▶ [Stored data]:
****

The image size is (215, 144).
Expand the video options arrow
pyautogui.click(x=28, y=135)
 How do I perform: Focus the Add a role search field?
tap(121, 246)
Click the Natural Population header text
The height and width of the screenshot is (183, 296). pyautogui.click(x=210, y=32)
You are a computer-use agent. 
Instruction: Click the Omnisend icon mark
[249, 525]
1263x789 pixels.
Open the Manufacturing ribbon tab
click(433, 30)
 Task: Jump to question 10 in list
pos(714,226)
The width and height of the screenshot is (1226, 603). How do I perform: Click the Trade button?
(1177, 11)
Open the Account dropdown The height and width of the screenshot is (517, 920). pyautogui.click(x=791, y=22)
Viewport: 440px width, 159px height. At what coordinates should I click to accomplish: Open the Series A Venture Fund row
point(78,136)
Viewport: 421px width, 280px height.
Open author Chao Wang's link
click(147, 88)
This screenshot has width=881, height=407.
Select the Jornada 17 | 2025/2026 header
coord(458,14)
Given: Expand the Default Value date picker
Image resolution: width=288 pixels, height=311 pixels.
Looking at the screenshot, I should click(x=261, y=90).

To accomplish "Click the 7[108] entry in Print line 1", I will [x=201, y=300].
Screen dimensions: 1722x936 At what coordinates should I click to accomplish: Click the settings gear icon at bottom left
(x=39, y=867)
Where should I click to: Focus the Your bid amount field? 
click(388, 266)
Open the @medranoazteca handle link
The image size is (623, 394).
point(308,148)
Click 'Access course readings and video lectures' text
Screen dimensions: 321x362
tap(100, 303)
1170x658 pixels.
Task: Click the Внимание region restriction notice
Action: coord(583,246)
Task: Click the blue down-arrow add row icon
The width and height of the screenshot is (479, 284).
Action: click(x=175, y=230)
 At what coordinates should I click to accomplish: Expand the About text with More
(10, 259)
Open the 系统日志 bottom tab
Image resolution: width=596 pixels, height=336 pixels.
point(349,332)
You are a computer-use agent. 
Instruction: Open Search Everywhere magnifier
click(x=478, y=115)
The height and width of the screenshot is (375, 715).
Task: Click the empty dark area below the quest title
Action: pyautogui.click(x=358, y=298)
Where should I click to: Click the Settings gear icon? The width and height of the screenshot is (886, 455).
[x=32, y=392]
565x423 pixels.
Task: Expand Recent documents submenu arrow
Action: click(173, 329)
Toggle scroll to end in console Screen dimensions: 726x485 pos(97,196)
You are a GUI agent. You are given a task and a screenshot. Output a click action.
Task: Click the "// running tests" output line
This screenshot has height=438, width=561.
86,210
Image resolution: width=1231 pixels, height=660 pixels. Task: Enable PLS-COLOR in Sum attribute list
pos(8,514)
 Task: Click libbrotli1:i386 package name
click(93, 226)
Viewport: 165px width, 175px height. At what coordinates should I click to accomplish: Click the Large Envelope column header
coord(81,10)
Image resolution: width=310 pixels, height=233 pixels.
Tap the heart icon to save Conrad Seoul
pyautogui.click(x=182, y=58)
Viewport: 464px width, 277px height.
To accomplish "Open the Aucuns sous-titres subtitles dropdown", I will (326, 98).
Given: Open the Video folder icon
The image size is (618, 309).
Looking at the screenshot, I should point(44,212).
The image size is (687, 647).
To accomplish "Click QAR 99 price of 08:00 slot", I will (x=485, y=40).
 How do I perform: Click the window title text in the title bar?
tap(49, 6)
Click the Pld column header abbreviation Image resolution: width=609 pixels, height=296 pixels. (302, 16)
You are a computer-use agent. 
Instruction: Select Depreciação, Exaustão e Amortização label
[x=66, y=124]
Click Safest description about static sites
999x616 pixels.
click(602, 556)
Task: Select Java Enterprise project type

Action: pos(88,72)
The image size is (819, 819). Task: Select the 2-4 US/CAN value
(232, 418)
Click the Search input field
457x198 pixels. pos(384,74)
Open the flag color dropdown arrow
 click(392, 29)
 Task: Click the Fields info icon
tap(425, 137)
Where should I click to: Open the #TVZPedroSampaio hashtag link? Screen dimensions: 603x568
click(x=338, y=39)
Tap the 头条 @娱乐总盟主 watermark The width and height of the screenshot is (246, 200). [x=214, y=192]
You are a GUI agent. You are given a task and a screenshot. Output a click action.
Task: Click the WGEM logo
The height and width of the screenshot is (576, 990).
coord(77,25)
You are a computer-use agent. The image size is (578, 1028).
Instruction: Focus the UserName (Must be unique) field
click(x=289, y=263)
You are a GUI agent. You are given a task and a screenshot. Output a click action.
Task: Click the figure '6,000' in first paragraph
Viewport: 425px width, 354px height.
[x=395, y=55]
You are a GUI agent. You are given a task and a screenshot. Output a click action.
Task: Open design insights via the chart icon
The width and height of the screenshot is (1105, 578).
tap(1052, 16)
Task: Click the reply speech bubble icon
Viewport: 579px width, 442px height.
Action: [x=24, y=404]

****

Extract the lines above, from the first one through the one containing "Open the Account", and return only those, unchanged.

The image size is (215, 144).
Expand the video options arrow
pyautogui.click(x=28, y=135)
 How do I perform: Focus the Add a role search field?
tap(121, 246)
Click the Natural Population header text
The height and width of the screenshot is (183, 296). pyautogui.click(x=210, y=32)
You are a computer-use agent. 
Instruction: Click the Omnisend icon mark
[249, 525]
1263x789 pixels.
Open the Manufacturing ribbon tab
click(433, 30)
 Task: Jump to question 10 in list
pos(714,226)
The width and height of the screenshot is (1226, 603). How do I perform: Click the Trade button?
(1177, 11)
Open the Account dropdown The height and width of the screenshot is (517, 920). pyautogui.click(x=791, y=22)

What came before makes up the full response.